Impact: After the Node is shutdown, the Pod running on that Node does not come up on the new Node. The events on the Pod will have a warning message for FailedAttachVolume. Error Message: Multi-Attach error for volume "pvc-uuid" Volume is already exclusively attached to one node and can't be attached to another.

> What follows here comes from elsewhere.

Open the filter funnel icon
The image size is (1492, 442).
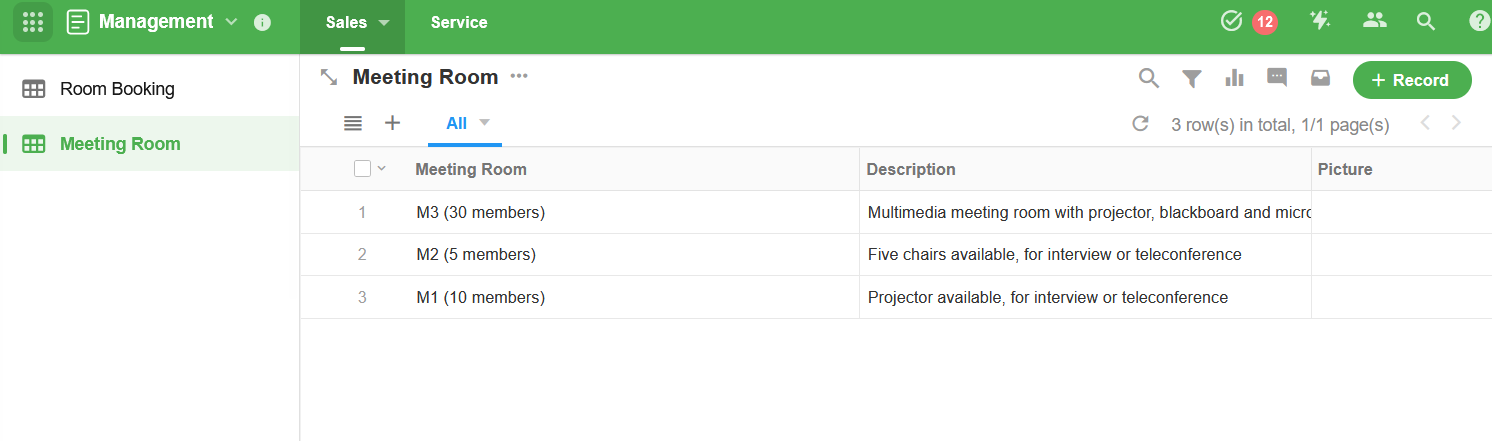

Upstream Issue: Kubernetes is being enhanced to fix this issue. For more information, see the Kubernetes Enhancement Proposals (KEP) PR - kubernetes/enhancements#1116.

Workaround

The pods stuck in this state can be recovered by following steps.
  1. Find the Node VM in the vCenter Inventory. Make sure the correct VM associated with the Node is used for further instructions.
  2. Detach all the Persistent Volumes Disks attached to this Node VM.
    Note: Do not detach the Primary disks used by the Guest OS.
  3. Right-click a virtual machine in the inventory and select Edit Settings.
  4. From the Virtual Hardware find all the Hard Disks for the Persistent Volumes and remove them.
    Note: Do not select Delete files from datastore.
  5. Click OK to reconfigure VM to detach all the Persistent Volumes disks from shutdown/powered off Node VM.
  6. Execute kubectl get volumeattachments and find all volumeattachments objects associated with the shutdown Node VM.
  7. Edit volumeattachment object with kubectl edit volumeattachments <volumeattachments-object-name> and remove finalizers.
  8. Check if the volumeattachment object is deleted by Kubernetes. If this object remains on the system, you can safely delete this with kubectl delete volumeattachments <volumeattachments-object-name>.
  9. Wait for some time for the Pod to come up on a new Node.